Il correspond à une inscription provisoire au LOF est remis à l’acheteur soit au moment de la vente soit un peu plus tard si le vendeur n’est pas encore en possession du document étant donné qu’il dispose d’un délai de six mois à compter du jour de la naissance de la portée pour se le faire délivrer par la SCC.

5 – Le document d'information :

Le vendeur doit remettre à l’acheteur un document d’information sur les caractéristiques et les besoins de l’animal contenant également, au besoin, des conseils d’éducation.

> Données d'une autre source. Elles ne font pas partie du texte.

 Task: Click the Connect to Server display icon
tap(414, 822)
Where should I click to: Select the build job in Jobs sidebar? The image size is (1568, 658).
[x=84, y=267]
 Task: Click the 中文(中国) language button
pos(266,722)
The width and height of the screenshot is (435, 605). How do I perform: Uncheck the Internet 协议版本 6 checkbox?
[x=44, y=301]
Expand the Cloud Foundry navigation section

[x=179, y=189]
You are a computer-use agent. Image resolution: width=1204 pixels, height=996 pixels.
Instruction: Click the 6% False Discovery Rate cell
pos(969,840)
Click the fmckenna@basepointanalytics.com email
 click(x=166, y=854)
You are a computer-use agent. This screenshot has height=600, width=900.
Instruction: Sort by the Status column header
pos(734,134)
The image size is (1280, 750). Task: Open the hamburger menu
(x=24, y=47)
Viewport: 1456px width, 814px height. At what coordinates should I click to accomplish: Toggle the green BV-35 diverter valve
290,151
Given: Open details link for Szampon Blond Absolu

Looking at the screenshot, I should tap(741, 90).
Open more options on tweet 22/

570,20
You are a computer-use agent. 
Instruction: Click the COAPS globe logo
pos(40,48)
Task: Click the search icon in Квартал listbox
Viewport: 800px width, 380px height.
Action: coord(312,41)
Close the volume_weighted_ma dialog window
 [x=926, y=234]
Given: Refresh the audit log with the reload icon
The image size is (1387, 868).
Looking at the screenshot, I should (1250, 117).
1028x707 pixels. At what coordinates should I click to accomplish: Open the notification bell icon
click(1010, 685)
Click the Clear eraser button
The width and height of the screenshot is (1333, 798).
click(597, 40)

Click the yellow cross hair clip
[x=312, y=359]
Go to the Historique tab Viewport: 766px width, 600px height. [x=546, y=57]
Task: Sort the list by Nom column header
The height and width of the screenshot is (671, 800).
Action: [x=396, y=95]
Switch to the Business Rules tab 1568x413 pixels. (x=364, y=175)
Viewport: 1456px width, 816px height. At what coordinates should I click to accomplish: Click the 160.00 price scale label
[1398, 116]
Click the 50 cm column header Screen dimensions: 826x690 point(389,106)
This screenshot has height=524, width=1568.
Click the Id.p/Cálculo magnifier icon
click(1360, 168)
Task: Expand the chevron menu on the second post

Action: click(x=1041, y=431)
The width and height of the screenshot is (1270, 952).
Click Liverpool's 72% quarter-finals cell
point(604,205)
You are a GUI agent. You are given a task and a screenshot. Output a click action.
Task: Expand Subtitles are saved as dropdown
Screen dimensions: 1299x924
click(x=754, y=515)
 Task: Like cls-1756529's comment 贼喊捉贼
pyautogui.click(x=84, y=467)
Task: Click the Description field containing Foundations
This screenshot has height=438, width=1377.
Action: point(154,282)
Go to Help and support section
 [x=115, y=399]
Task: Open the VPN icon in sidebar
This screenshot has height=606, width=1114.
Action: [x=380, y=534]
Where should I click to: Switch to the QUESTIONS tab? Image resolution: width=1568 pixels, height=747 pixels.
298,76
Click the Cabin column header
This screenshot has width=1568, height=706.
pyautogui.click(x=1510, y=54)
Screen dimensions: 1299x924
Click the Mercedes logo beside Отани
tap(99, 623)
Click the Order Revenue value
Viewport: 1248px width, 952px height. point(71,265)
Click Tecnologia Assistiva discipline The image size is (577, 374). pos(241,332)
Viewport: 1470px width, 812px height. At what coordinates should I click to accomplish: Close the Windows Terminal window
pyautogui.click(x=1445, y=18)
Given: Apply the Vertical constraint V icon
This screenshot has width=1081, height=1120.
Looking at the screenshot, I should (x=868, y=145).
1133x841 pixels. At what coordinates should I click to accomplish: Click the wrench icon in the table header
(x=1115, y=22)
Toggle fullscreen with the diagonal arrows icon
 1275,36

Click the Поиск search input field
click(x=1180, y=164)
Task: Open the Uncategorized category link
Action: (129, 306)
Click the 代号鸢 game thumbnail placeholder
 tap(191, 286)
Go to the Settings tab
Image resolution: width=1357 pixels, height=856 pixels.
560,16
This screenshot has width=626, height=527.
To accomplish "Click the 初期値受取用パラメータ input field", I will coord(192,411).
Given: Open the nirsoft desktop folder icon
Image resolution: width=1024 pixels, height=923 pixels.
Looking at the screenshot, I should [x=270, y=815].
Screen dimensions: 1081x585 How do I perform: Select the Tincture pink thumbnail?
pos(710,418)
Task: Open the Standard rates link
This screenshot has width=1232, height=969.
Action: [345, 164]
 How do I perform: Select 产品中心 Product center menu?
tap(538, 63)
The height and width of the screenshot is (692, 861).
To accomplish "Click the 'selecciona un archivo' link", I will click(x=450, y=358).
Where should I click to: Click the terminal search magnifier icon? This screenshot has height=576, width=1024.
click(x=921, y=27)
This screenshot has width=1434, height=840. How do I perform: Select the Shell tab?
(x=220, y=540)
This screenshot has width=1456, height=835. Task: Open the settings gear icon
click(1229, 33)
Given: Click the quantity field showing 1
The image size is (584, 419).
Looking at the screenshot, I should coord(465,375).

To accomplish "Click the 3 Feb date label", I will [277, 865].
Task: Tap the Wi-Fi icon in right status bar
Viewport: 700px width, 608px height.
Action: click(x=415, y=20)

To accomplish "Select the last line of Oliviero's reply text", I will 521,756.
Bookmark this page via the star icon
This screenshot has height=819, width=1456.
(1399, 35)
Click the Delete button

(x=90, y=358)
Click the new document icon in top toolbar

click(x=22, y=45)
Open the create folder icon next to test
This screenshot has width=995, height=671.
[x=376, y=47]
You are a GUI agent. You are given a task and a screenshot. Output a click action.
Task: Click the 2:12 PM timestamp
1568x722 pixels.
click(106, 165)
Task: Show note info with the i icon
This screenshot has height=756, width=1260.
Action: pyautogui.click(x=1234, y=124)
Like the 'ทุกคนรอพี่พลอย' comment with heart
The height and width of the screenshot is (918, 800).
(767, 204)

Précisons enfin que la loi du 6 janvier 1999 prévoit qu’un chiot ne peut être vendu avant l’âge de huit semaines.

Les vices rédhibitoires

Ils sont énumérés de façon limitative par le Code Rural. La loi du 22 juin 1989 définit en effet 6 maladies (contagieuses ou non contagieuses) qui sont les suivantes :

· La maladie de Carré.
· L’hépatite contagieuse ou hépatite de Rubarth.
· La parvovirose canine.
· La dysplasie coxo-fémorale.
· L’ectopie testiculaire pour les chiens de plus de 6 mois.
· L’atrophie rétinienne.

En ce qui concerne les trois premières maladies qui sont des maladies contagieuses, une procédure stricte doit être respectée, rendant l’action souvent difficile à mettre en oeuvre :

- Un certificat de suspicion doit être émis par un vétérinaire.
- L’émission doit intervenir dans des délais définis pour chaque maladie par décret en Conseil d’État.
- L’action en rédhibition est de la compétence des Tribunaux d’Instance et doit être engagée dans des délais fixés en Conseil d’État.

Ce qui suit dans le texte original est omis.